[Stored data entries]

+--

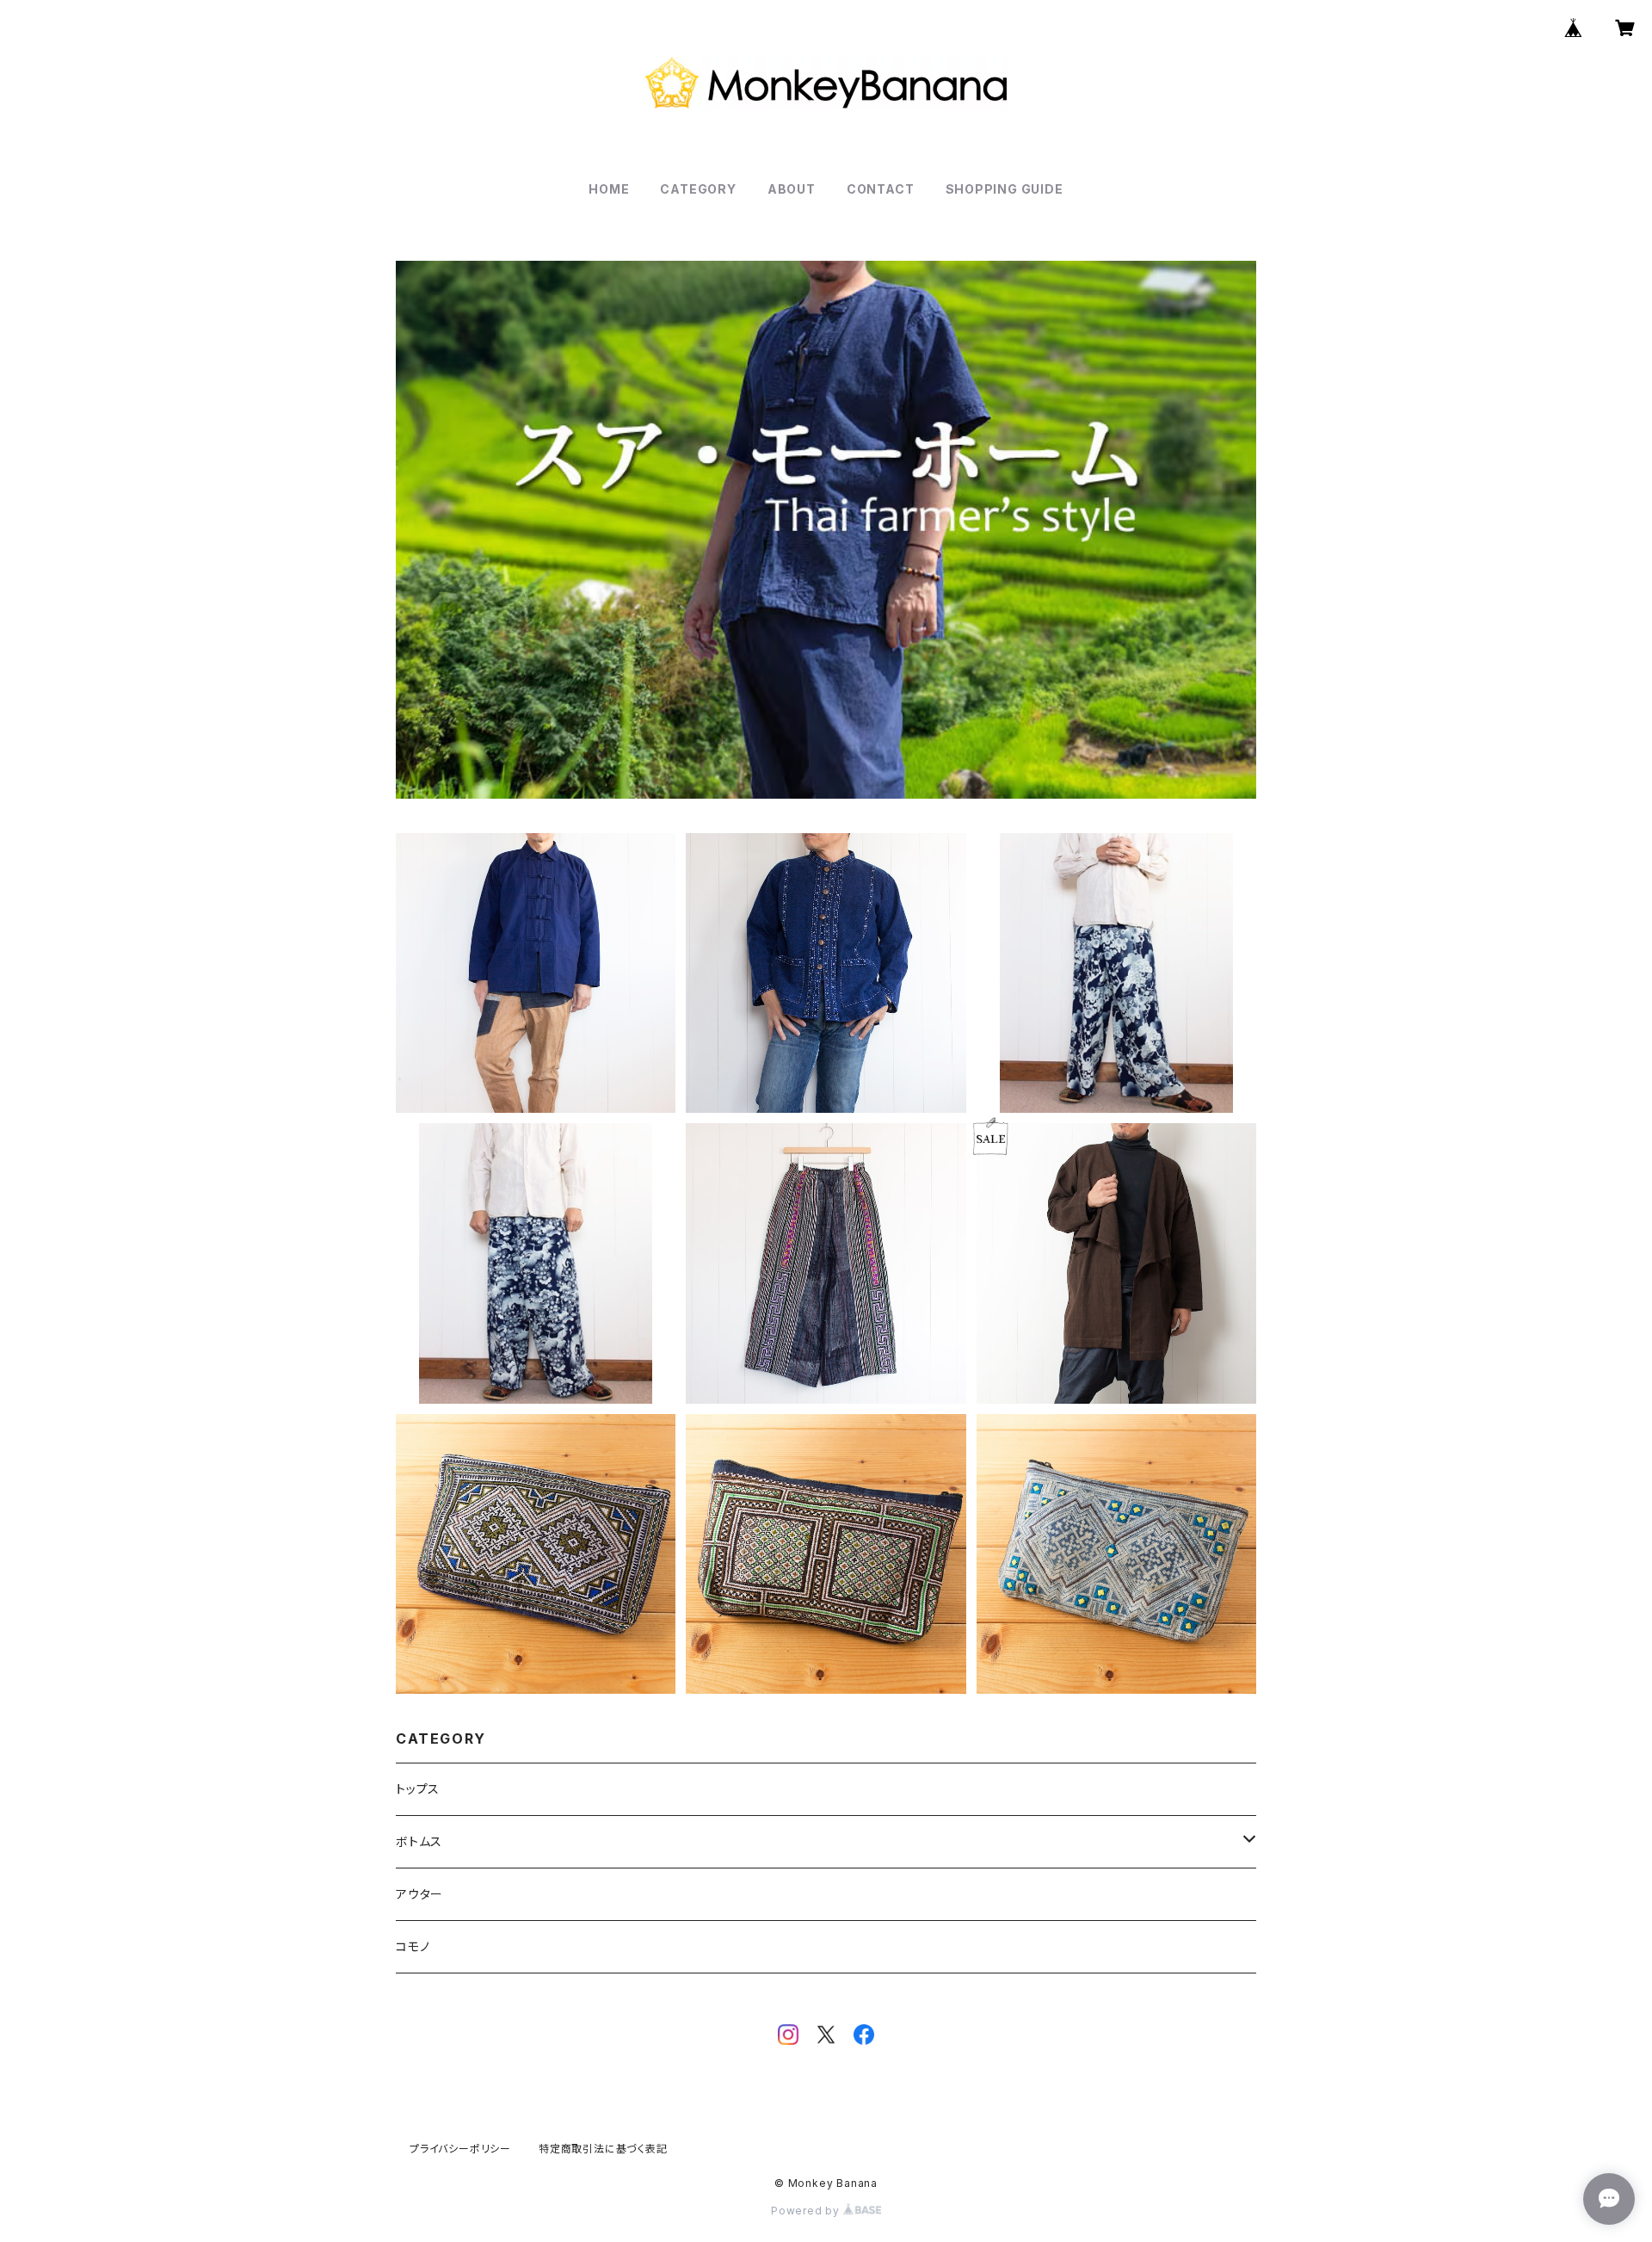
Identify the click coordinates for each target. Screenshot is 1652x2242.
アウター (419, 1894)
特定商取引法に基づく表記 (603, 2148)
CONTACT (881, 189)
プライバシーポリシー (460, 2148)
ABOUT (791, 189)
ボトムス (419, 1841)
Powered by (807, 2210)
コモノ (412, 1946)
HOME (609, 189)
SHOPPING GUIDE (1004, 189)
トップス (418, 1789)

+--

### TASK DIRECTIONS
Up to and including the last line above, starting with the line that contains "ABOUT (791, 189)", return each line exactly and nothing else.

### REPLY
ABOUT (791, 189)
ボトムス (419, 1841)
Powered by (807, 2210)
コモノ (412, 1946)
HOME (609, 189)
SHOPPING GUIDE (1004, 189)
トップス (418, 1789)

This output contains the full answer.